Ma perché l’Armida non canta più nel Coro?
è una storia vecchia, di qualche anno fa. Era il periodo delle Comunioni e il Coro era pronto in pompa magna. Tutti vestiti uguali, in nero, con sciarpa celeste tranne Margherita, che di nero non aveva niente e continuava a mettere il marrone scuro, che “tanto è uguale”.
Avevano provato e riprovato; avevano anche una soprana vera – fresca di Conservatorio – addirittura per il Panis Angelicus di San Tommaso D’Aquino. Era tutto perfetto. Mirella voce solista e tutti gli altri a rimorchio.
Ma l’Armida no, la voce solista per Panis Angelicus doveva essere lei!
Senza scuola, senza arte né parte. C’era il Vescovo, l’occasione era ghiotta per Armida che voleva mettersi in mostra ed avevano faticato non poco a convincerla a fare il coro d’accompagnamento. E basta.
Pareva tranquilla, non dava da pensare. E così, quando sulle note di Cesar Franck , le era partito l’assolo gracchiante di “Oh Res Mirabilis” era stata portata via di peso e mai più riammessa tra le coriste. I coristi erano più malleabili, se la sarebbero ripresa. Ma Teresa, Pina e Pierina erano state implacabili.

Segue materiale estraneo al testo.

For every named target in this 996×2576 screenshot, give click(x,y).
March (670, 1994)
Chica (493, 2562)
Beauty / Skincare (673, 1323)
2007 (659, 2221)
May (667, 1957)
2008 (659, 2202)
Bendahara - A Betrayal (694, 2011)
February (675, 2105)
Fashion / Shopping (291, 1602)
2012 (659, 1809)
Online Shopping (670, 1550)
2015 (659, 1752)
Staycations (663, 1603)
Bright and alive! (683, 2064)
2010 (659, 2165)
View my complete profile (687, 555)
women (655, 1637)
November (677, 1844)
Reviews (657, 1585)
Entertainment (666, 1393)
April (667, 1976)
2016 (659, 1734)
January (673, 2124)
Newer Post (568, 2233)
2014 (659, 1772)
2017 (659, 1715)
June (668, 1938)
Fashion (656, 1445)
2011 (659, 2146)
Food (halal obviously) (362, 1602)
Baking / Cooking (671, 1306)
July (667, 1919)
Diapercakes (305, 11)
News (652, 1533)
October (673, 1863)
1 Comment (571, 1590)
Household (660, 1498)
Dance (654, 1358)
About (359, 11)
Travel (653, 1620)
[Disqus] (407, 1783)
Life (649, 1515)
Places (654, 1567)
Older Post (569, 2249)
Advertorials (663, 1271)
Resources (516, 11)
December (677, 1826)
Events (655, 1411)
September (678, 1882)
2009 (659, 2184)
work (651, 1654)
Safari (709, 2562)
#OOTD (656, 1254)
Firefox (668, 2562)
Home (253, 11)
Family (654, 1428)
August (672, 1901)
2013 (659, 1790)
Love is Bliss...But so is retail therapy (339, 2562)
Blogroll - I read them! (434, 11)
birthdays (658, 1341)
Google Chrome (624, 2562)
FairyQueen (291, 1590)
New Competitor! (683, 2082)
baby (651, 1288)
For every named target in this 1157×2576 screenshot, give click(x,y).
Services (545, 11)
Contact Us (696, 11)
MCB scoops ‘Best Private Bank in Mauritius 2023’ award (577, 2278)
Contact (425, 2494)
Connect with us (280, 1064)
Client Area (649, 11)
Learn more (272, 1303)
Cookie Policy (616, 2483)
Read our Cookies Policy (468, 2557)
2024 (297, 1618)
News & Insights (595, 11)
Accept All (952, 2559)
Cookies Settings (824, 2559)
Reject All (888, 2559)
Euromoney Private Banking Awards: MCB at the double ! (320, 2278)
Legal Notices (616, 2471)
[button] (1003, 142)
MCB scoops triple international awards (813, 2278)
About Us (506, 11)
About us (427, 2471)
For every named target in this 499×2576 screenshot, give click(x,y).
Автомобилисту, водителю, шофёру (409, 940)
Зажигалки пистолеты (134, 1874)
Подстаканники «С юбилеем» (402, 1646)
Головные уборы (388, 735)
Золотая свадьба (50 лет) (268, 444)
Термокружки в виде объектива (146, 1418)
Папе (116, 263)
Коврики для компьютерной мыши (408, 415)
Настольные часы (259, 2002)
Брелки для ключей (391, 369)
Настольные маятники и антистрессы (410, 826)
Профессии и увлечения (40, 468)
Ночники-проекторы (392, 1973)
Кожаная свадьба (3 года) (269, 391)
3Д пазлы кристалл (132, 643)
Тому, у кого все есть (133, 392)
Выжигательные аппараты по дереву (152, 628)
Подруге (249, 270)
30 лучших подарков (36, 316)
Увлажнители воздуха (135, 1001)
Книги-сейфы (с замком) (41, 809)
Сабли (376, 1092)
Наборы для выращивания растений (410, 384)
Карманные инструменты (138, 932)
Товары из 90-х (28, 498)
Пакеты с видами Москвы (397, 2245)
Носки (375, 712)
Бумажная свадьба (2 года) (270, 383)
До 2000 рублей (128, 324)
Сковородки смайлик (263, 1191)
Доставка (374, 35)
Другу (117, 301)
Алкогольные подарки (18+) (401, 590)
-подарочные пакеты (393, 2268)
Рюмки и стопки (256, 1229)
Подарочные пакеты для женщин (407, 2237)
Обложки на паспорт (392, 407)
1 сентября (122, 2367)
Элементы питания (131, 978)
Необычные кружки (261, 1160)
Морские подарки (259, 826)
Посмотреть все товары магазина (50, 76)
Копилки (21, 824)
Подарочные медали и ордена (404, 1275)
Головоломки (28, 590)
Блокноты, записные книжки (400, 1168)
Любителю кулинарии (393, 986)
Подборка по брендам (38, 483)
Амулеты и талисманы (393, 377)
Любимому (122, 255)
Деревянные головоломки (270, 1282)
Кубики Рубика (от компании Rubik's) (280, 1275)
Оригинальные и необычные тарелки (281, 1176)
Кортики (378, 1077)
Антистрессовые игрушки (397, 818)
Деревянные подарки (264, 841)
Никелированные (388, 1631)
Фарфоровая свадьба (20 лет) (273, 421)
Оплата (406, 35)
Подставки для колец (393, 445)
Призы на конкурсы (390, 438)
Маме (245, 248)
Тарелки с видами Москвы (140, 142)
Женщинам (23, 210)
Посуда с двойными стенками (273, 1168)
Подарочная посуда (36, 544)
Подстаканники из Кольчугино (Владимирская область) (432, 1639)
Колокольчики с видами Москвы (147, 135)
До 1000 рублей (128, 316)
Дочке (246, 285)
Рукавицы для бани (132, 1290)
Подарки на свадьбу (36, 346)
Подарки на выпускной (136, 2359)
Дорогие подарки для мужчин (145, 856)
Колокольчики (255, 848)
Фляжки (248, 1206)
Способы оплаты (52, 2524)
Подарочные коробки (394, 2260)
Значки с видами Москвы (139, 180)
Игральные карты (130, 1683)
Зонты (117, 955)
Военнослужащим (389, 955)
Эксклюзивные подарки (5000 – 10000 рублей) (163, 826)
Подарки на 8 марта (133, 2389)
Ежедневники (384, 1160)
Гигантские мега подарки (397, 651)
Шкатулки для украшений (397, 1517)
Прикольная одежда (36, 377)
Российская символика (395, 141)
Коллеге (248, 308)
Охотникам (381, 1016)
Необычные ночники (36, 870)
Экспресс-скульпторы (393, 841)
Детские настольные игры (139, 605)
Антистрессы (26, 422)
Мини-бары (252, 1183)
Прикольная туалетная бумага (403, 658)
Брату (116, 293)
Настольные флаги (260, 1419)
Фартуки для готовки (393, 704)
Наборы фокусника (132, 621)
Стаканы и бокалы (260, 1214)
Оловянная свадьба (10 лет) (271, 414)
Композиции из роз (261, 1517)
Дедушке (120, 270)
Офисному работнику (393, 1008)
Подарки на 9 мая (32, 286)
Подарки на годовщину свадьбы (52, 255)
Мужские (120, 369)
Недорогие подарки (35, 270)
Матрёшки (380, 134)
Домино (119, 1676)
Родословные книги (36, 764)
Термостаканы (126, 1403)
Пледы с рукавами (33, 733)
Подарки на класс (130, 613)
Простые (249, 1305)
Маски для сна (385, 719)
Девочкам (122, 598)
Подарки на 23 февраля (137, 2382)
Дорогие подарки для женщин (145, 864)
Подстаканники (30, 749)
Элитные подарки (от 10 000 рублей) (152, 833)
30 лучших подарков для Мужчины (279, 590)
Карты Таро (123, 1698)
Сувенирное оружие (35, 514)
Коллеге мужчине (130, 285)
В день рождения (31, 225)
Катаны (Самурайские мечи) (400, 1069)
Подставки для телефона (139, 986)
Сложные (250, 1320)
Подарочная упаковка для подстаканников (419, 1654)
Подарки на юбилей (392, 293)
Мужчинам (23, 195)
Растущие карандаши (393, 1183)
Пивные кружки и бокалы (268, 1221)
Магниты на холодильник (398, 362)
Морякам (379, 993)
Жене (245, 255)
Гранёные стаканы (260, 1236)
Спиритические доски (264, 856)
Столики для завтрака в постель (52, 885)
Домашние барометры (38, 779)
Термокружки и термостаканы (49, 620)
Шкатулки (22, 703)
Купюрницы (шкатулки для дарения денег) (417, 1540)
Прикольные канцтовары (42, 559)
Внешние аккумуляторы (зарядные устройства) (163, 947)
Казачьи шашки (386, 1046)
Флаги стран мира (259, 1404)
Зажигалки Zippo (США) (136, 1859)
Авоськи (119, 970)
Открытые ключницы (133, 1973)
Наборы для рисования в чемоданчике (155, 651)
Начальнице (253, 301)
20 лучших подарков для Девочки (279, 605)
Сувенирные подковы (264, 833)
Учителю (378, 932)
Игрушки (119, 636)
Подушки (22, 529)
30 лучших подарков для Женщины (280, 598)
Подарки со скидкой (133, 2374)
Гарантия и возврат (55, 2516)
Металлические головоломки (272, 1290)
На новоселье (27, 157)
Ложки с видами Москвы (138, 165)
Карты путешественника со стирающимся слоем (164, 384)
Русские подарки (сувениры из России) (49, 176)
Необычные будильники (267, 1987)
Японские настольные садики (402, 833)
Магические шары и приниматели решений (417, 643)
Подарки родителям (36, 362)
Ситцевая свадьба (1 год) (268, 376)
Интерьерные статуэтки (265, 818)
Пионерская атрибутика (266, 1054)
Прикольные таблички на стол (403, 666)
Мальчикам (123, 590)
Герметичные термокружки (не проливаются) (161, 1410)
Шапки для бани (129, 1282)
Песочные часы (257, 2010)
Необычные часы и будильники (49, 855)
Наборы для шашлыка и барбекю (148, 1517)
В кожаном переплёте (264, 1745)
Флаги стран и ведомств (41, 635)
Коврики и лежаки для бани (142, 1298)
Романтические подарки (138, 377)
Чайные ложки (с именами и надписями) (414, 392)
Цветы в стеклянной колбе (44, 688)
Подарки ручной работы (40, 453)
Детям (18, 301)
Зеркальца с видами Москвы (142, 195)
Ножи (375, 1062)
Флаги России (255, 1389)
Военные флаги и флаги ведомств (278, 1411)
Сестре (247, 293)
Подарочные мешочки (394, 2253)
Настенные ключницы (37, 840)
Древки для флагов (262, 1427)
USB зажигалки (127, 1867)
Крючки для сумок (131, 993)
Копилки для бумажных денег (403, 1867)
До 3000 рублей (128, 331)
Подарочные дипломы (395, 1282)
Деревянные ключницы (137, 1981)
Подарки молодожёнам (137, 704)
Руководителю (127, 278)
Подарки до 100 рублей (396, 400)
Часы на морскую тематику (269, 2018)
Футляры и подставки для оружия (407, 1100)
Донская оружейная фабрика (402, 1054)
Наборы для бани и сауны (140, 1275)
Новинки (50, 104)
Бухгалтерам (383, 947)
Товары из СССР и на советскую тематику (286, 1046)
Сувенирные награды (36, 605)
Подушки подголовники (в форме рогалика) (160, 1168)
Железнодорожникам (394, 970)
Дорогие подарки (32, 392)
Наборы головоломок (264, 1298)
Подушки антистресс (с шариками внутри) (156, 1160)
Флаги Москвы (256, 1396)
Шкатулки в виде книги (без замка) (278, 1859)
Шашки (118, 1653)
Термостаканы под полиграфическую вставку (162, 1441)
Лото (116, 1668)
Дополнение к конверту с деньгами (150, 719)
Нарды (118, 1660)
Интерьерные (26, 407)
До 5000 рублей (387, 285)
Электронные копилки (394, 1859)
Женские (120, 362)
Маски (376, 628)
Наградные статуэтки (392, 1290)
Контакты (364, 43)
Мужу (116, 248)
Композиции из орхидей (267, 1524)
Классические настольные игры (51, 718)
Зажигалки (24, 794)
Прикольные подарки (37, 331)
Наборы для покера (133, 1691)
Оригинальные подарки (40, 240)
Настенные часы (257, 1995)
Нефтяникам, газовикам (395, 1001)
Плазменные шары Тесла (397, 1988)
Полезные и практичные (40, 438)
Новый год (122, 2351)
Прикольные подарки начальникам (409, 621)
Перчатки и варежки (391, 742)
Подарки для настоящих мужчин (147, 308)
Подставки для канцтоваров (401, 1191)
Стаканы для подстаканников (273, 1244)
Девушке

Ciò non mancò di far balenare, nella testa dell’Armida, l’idea di qualche piccola ritorsione!
Ora le pie donne, implacabilmente, stanno spingendo l’organo fuori dalla Sacrestia. è un Hammond L 122 in noce, un vero cimelio, un vero pesantissimo cimelio.
Spingendo un po’ in diagonale e un po’ no, sono riuscite a varcare la porta della Sacrestia e con un ultimo sforzo si accingono a raggiungere la Chiesa.
Quando un rumore secco, di qualcosa che – irrimediabilmente – si stacca da qualcos’altro, le colpisce come una fucilata in fronte.
«Oh Signur! – esclama Pierina facendosi immediatamente il segno della croce – cosa è stato?»
Non si riesce a capire cos’è accaduto. L’organo è sempre entrato e uscito, spingendo un po’ di qua e un po’ di là e non hanno mai avuto grossi problemi. Stasera proprio non c’è verso.
«Uomini!! – tuona Teresa – venite a vedere, cosa è successo? Perché non riusciamo a prendere l’organo?»
Dall’ensemble dei bassi una risata, quasi un ghigno, sale e si diffonde per la Chiesa.
Eugenio impietosito varca la soglia della Sacrestia e non gli sfugge la voragine che si è creata nel muro. Le pie donne, tirando l’organo con tutte le loro forze, hanno divelto la presa.
«Ma come – si domanda Teresa – sarà sempre stato lungo uguale (il filo), o no?»
«No, borbotta Pierina – le altre volte era più lungo».
In tutto il trambusto l’unico a non aver messo becco è Paolino l’organista; non è neppure stato chiamato in causa benché sia quello che – di organo – sapeva più di tutti.
«E ma ne manca un pezzo, manca un pezzo di filo» sussurra timidamente Paolino.
E già!
Ci vuole la prolunga: la prolunga dell’Armida!